— begin —
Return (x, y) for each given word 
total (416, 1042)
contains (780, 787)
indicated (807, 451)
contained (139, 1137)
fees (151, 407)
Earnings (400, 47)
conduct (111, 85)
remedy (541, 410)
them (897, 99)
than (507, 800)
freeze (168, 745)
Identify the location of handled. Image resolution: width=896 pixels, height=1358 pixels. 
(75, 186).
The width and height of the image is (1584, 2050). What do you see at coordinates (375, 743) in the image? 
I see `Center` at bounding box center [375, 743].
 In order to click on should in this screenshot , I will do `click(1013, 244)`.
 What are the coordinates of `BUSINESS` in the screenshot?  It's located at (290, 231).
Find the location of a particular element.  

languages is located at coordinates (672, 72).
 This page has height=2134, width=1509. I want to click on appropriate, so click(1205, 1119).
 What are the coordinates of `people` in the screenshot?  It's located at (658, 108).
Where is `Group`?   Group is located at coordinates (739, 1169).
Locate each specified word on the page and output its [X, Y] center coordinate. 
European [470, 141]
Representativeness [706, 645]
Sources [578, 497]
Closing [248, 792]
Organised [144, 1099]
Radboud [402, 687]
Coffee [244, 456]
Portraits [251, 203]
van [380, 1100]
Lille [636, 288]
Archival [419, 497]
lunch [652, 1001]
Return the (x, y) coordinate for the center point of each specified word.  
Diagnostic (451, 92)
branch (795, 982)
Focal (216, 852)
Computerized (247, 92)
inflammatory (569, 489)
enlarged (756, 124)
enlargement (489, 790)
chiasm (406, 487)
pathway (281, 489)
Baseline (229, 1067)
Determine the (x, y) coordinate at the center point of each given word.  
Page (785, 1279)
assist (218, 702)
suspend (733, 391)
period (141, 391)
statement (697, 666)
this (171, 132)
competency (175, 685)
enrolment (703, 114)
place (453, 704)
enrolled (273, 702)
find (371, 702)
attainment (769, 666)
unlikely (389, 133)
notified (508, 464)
— end —
> **Exercise details**
Retype all of the records above word for word, keeping every line in its original order.

> **Written answer**
Return (x, y) for each given word 
total (416, 1042)
contains (780, 787)
indicated (807, 451)
contained (139, 1137)
fees (151, 407)
Earnings (400, 47)
conduct (111, 85)
remedy (541, 410)
them (897, 99)
than (507, 800)
freeze (168, 745)
Identify the location of handled. Image resolution: width=896 pixels, height=1358 pixels. 
(75, 186).
The width and height of the image is (1584, 2050). What do you see at coordinates (375, 743) in the image? 
I see `Center` at bounding box center [375, 743].
 In order to click on should in this screenshot , I will do `click(1013, 244)`.
 What are the coordinates of `BUSINESS` in the screenshot?  It's located at (290, 231).
Find the location of a particular element.  

languages is located at coordinates (672, 72).
 This page has height=2134, width=1509. I want to click on appropriate, so click(1205, 1119).
 What are the coordinates of `people` in the screenshot?  It's located at (658, 108).
Where is `Group`?   Group is located at coordinates (739, 1169).
Locate each specified word on the page and output its [X, Y] center coordinate. 
European [470, 141]
Representativeness [706, 645]
Sources [578, 497]
Closing [248, 792]
Organised [144, 1099]
Radboud [402, 687]
Coffee [244, 456]
Portraits [251, 203]
van [380, 1100]
Lille [636, 288]
Archival [419, 497]
lunch [652, 1001]
Return the (x, y) coordinate for the center point of each specified word.  
Diagnostic (451, 92)
branch (795, 982)
Focal (216, 852)
Computerized (247, 92)
inflammatory (569, 489)
enlarged (756, 124)
enlargement (489, 790)
chiasm (406, 487)
pathway (281, 489)
Baseline (229, 1067)
Determine the (x, y) coordinate at the center point of each given word.  
Page (785, 1279)
assist (218, 702)
suspend (733, 391)
period (141, 391)
statement (697, 666)
this (171, 132)
competency (175, 685)
enrolment (703, 114)
place (453, 704)
enrolled (273, 702)
find (371, 702)
attainment (769, 666)
unlikely (389, 133)
notified (508, 464)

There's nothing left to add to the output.